It has been reported that autophagy was associated with the development of animal uveitis models [30, 31]. However, the role of autophagy in the pathogenesis of human uveitis is still unknown. In this study, we first detected the activity level of autophagy in DCs from active and inactive BD patients. The results showed that the autophagosomes were found in DCs from active BD patients. Furthermore, we found that as compared with inactive BD patients and healthy controls, the protein levels of two important markers of autophagy activity, Beclin-1 and LC3-II, were significantly increased in DCs derived from active BD patients. Additionally, the protein expression level of P62 was significantly increased in DCs of active BD patients as compared with inactive BD patients and healthy controls, which indicated that there is an increased number of autophagosomes but a concurrent buildup of autophagic degradation products.
In view of the impaired autophagic flux in DCs of active BD patients, we further examined if the activity of autophagy is associated with the cytokine production by DCs. Our results showed that compared with healthy controls, the production of TNF-α, IL-6, and IL-1β by DCs from active BD patients stimulated with LPS were significantly increased. We also showed that the autophagy inhibitor (3-MA) or promoter (rapamycin) could upregulate or downregulate the production of TNF-α, IL-6, and IL-1β. These results proved that the autophagy activity level correlated with the production of cytokines by DCs. These results are consistent with previous studies showing that IL-1β, IL-17, and IL-18 levels were downregulated in murine DCs after autophagy was inhibited [32]. Others showed that the production of IL-6, IFN-β, and TNF-α by DCs were decreased after Beclin-1 was knocked out [33]. These results indicate that a defective control of autophagy may trigger cytokine production by DCs.

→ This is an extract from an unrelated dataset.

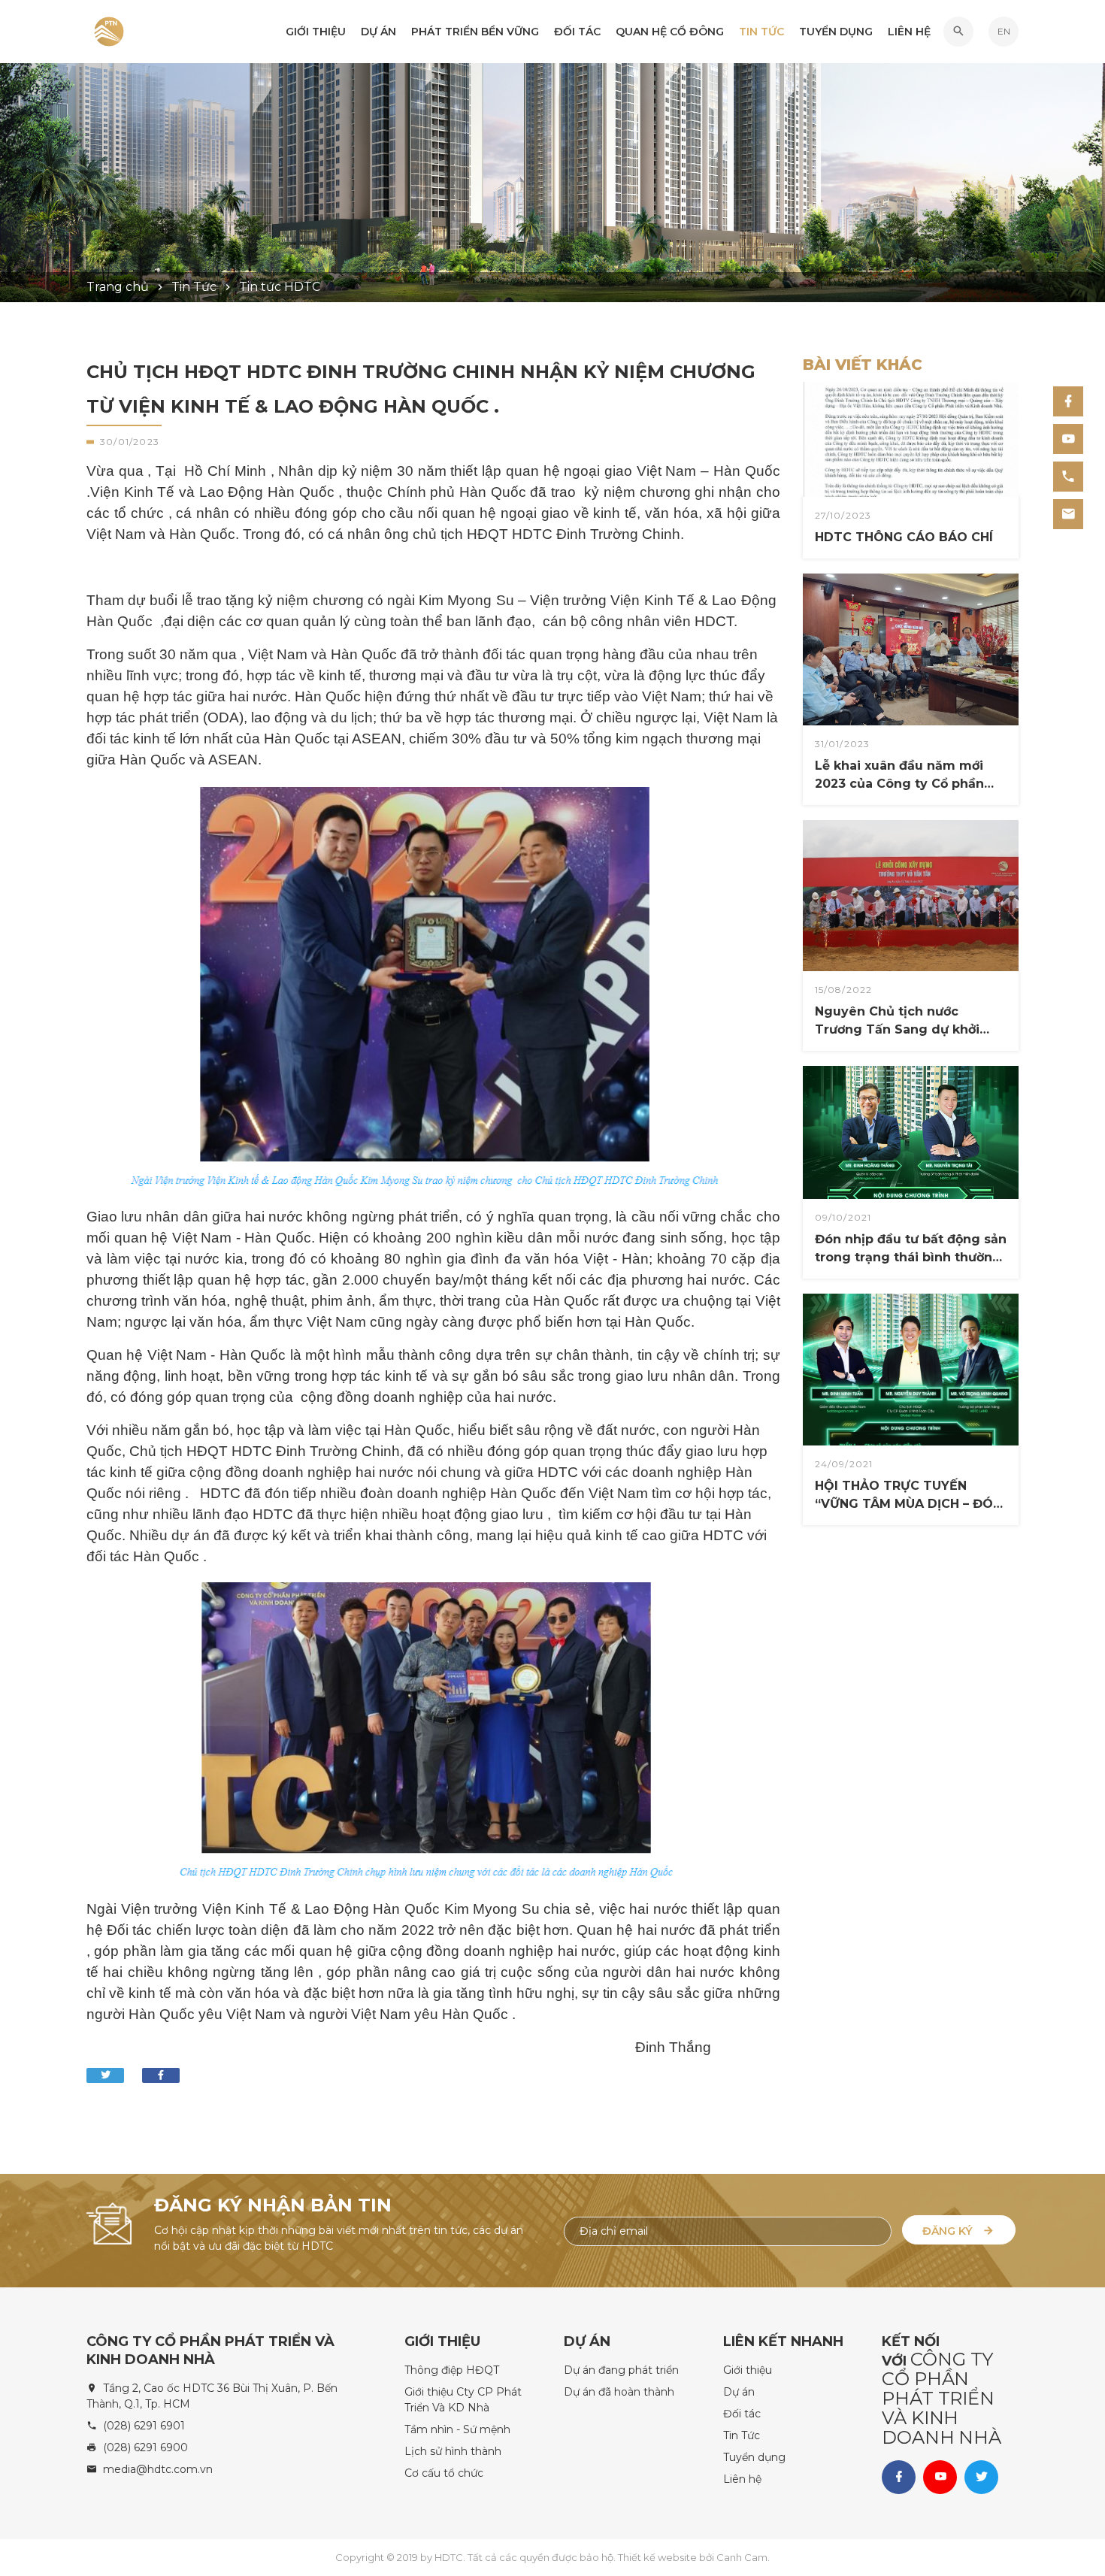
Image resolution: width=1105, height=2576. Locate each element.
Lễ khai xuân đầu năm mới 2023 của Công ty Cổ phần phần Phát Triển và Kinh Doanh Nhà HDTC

Earlier, we reported that the expression of miR-155 was downregulated in DCs obtained from active BD patients and was involved in cytokine production by DCs [8]. It has also been reported that the expression of miR-155 was increased or decreased in various diseases and was involved in the development of these diseases by regulating autophagy [17, 19, 34, 35]. In view of the aforementioned reports, we next investigated whether miR-155 exerted its effects on cytokine production by DCs via the process of autophagy. To answer this question, an experiment with miR-155 mimic transfection was performed. The results showed that an miR-155 mimic could promote the expression of LC3-II and Beclin-1, which meant that autophagy activity was increased. More importantly, the protein level of P62 was downregulated in DCs after miR-155 mimic was transfected, showing that autophagic degradation was increased. Additionally, miR-155 mimic transfection reduced the production of TNF-α, IL-1β, and IL-6. The autophagy inhibitor, 3-MA, was able to counteract the effects of miR-155 on cytokine production. All these results suggested that autophagy was involved in the effects of miR-155 on cytokine production by DCs.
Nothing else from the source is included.